A captured German General Order dated April 1942, mentions the fact that the smoke-candle discharger apparatus fitted to tanks has not proved successful and that a new type is being designed.
(e) Smoke-Producing Agents. For smoke candles and grenades a solid substance composed of zinc powder and hexachlorethane is used. This is quite normal. The shell is said to contain sulphur trioxide, but a 75-mm. shell which has actually been examined was found to contain oleum. Certain types of smoke generators sometimes use chlorosulphonic acid in conjunction with oleum or sulphur trioxide. In this connection, there have been two recent reports from the Western Desert of a thick cloud over 100 yards deep having the appearance of chlorine, but not in fact composed of this gas. The cloud was said to be used tactically on both occasions, and to be heavier and more intense than clouds normally caused by smoke-producing apparatus. In appearance, however, clouds produced by chlorosulphonic acid could be mistaken for chlorine.
The average height of a normal smoke screen is said to be 10 to 15 meters (32 to 49 feet), and the width 25 to 30 meters (82 to 98 feet). The length is:
Smoke Candles and Sprays 200 - 300 meters (220 - 330 yards)
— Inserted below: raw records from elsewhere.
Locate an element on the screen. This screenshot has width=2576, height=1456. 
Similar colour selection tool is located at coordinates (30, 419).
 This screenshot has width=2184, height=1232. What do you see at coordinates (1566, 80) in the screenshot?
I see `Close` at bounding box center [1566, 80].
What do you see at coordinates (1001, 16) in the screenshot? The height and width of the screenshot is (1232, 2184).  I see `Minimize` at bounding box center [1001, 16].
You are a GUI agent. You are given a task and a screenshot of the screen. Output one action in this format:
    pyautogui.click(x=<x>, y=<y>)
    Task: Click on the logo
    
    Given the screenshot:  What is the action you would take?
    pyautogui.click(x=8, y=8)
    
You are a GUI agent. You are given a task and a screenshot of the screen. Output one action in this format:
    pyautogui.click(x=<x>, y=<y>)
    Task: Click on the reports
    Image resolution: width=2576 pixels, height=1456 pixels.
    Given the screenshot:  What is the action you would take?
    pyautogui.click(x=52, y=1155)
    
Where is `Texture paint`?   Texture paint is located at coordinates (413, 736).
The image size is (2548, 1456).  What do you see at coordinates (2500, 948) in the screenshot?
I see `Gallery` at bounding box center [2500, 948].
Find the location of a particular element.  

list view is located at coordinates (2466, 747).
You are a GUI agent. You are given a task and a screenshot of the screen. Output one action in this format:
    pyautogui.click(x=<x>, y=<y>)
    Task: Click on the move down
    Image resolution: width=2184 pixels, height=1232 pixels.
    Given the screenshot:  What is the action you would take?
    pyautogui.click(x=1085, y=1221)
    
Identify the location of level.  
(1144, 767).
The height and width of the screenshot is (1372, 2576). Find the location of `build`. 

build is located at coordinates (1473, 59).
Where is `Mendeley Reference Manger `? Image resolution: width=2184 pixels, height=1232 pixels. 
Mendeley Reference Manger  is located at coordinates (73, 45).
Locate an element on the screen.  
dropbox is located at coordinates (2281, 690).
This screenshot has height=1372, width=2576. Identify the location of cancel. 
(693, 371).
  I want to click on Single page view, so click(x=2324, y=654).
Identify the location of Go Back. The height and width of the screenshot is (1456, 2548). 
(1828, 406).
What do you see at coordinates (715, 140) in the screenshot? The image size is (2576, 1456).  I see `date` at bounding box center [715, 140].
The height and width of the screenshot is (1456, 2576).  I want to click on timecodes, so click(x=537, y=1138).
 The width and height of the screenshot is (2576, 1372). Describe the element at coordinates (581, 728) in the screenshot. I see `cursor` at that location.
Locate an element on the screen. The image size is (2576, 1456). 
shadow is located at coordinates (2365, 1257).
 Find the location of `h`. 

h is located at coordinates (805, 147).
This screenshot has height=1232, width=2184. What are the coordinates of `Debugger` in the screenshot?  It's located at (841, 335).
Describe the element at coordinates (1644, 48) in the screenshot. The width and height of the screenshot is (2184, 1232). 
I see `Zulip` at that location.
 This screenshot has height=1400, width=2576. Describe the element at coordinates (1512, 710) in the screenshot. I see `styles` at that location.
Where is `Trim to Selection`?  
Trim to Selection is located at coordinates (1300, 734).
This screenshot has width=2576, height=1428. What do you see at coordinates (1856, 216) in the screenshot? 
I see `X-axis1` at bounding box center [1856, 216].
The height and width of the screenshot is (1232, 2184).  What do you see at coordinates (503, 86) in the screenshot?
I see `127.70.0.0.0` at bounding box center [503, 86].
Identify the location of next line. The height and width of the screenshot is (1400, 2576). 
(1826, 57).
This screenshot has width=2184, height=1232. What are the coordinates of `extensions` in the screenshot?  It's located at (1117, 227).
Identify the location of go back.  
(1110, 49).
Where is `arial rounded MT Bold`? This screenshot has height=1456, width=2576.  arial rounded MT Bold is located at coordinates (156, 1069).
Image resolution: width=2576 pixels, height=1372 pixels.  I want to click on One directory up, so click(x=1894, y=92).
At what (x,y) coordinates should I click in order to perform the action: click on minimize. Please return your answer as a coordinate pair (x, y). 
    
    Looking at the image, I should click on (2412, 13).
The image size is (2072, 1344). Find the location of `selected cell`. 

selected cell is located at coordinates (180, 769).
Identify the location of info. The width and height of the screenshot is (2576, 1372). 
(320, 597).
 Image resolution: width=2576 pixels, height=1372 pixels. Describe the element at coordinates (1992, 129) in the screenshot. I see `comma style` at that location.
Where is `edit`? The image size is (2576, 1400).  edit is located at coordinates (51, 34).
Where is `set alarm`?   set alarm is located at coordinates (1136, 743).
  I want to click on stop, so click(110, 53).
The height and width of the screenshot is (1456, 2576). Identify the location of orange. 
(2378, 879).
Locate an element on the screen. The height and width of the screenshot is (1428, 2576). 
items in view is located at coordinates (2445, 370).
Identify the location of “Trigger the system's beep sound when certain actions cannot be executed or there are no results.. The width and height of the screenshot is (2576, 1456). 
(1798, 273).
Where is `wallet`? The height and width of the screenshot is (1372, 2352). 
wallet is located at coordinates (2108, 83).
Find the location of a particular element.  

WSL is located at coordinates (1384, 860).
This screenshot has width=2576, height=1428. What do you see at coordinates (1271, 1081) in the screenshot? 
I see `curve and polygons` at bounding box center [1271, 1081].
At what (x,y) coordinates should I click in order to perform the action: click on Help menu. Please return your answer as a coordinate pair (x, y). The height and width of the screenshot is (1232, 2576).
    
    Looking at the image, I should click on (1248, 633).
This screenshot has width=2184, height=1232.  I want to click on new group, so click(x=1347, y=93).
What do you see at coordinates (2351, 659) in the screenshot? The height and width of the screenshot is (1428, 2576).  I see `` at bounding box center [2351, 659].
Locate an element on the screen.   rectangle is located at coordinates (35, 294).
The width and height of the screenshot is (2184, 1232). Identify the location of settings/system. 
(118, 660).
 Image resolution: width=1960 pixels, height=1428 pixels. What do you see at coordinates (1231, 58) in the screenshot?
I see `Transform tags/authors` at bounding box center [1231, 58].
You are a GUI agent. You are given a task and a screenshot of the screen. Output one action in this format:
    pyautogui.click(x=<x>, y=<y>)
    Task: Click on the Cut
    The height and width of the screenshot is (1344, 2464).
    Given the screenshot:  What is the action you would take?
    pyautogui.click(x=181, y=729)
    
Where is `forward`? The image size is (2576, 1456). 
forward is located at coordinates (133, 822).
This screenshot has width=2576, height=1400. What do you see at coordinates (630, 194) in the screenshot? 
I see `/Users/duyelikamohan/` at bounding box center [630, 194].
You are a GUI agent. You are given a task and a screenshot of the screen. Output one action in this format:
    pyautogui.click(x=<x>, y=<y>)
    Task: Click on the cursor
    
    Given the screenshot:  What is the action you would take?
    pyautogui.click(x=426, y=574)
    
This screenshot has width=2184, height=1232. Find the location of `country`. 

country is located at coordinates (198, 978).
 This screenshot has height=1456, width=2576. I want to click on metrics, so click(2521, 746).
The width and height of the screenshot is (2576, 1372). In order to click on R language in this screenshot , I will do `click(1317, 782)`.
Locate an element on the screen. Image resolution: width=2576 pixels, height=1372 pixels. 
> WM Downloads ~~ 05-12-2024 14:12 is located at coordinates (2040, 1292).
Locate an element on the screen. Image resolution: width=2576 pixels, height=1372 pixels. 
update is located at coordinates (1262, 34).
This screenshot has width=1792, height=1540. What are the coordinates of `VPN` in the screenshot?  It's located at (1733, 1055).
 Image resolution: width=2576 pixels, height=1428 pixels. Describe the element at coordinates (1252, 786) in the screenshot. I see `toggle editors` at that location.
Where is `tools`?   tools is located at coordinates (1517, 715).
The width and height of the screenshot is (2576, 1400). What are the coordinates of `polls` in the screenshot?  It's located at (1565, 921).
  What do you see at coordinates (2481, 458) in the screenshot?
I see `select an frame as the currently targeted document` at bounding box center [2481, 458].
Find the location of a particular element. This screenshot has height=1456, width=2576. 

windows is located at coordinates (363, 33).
Smoke Shell 100 meters (110 yards)
Smoke Hand Grenades 30 - 50 meters (33 - 55 yards)
The report from 1942 is very interesting. It shows what information Allied intel branches had gathered, and also shows where German deception had at least partially worked:
"German Smoke-Producing Units (Nebelwerferabteilungen)
Six of these units have thus far been identified in the German Army. It is possible that eventually each Corps will include a smoke-producing unit. These have been identified in regimental chemical headquarters but only as administrative, non-operational headquarters."
This reference shows that the Allies actually bought the pseudo purpose of the Nebelwerfer ("smoke throwers") units, as well as the whole Nebeltruppen (smoke troops) branch, which had already transformed into rocket artillery units. The US War Department's summary actually manages to pinpoint some of the details of the organizational structure of the (pre-war) Nebeltruppen (smoke troops), as it states that they were "regimental chemical headquarters", but then goes on and falsely identifies them as just administrative, non-operational HQs, where it then does not manage to reveal the general structure and the pre-war purpose of the Nebeltruppen as chemical warfare sections responsible for handling/firing chemical weapons and for decontamination. The major shift towards a rocket artillery role with the Nebelwerfer 41, and the fact that every unit in the German Army had a chemical appointee, was not gathered by the Allies either, at that point, obviously.
There is another misconception: The report quotes a captured General order stating that the smoke cups on tanks were not successful. This is not entirely true. The external smoke cups (mounted on the side of the turret) were prone to damage caused by shrapnels and even rifle rounds, where then the electrical trigger could fail. Also, when empty, a crew member had to get out and reload the cups. While failed or damaged cups were not mass phenomenons, it was still disturbing for the tank crews, as smoke cup failures made tactical retreats somewhat more difficult. The new design envisaged the smoke rounds to be fired from inside, through a dedicated smoke cup hatch, which had a kind of flare gun attached to it on the inside (firing the same smokerounds as the external cups, iirc). The gun could be removed. At least the King Tiger received such a hatch.
The report is from 1942, so - of course - Western Allies were less exposed to and less familiar with certain German assets or tactics than the Russians.